Efficacy and mode of action of hammerhead and hairpin ribozymes against various HIV-1 target sites.

Ribozymes have been proposed as gene therapy agents against HIV-1, although many fundamental questions about their mechanism of action remain unclear. Few studies have compared directly the potential of different modified ribozyme species against a particular target. Here we compare the relative abilities of hammerhead (HhU5) and hairpin (HpU5) ribozymes directed against a well-studied target RNA that has therapeutic potential, located in the untranslated 5' region (U5), to inhibit HIV-1 replication. The two types of ribozymes showed similar antiviral efficacy after being stably transfected into HUT78 cells and subsequently challenged with HIV-1(SF2), but the HhU5 ribozyme showed faster cleavage kinetics when tested in a cell-free system. In the second part of this study, we examined whether different ribozymes were able to inhibit the integration of proviral DNA in infected HUT78 cells. We found that cell pools stably expressing HpU5 could limit the appearance of integrated provirus, indicating that they could inhibit the infecting viral RNA before reverse transcription. A preintegration effect was also found for cell pools expressing a ribozyme targeting the nef gene (HhNef) or a ribozyme targeting the LTR (HhLTR). However, no discernible preintegration effects were seen for the HhU5 ribozyme or an active ribozyme directed against an RNA target site in the pol gene (HhPol). Thus, the results suggest that the mode of ribozyme action varied between sites and is not dependent solely on inhibiting the infecting viral RNA. Evidence for a preintegration effect is extremely encouraging and indicates that "resistant" cells have some chance to repopulate the immune system through such a selective advantage. We also studied the ability of the different ribozymes to down regulate viral RNA postintegration.

Cis-cleavage affects hammerhead and hairpin ribozyme steady-state levels differently and has strong impact on trans-targeting efficiency.

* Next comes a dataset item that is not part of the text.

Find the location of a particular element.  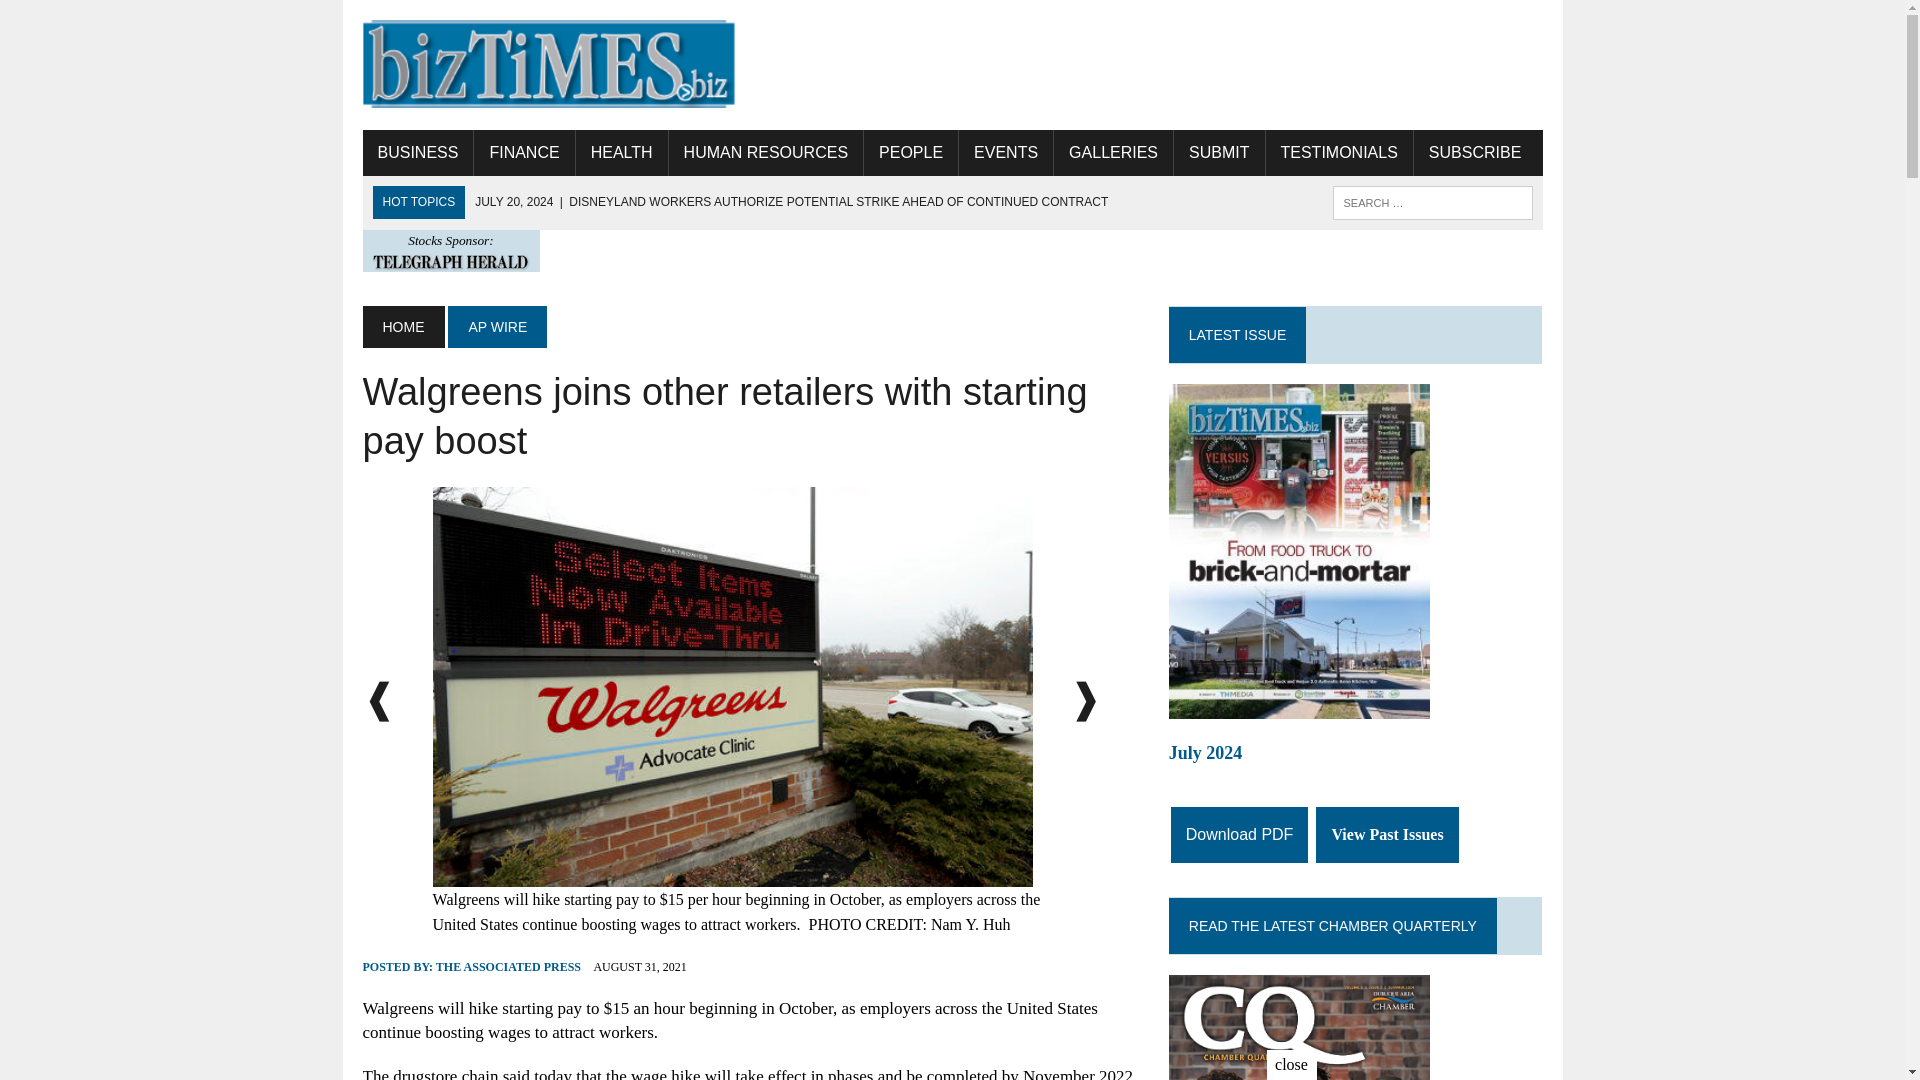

Trans-cleaving hammerhead or hairpin ribozymes were expressed in transgenic mice and in cell lines, using a cassette containing a second cis-cleaving hammerhead ribozyme positioned 3' of the trans-cleaving hammerhead or hairpin ribozyme. Cis-cleavage could be detected readily in transgenic mice, demonstrating in vivo release of the desired short trans-cleaving ribozyme transcript with a defined 3'-end. In transgenic organs, all cis-cleavage products containing a hairpin ribozyme were found at significantly higher steady-state levels than products containing a hammerhead ribozyme. Furthermore, an organ difference - kidney > liver > lung > spleen - regarding steady-state levels of both 5' and 3' cleavage products was found. In pools of stably transfected human T cells (HUT78), the efficacy of the 3' cis-cleavage was found to affect both the steady-state level and the antiviral efficiency of a trans-cleaving hairpin ribozyme targeting HIV-1. Insertion of a point mutation, efficiently inhibiting the cis-cleavage mechanism, led to higher overall steady-state levels of the noncleaved full-length transcript but, at the same time, also abolished the hairpin ribozyme protection against HIV-1 infection. We conclude that the cis-cleavage affects hammerhead and hairpin ribozyme steady-state levels differently and that it has a strong impact on trans-targeting efficiency.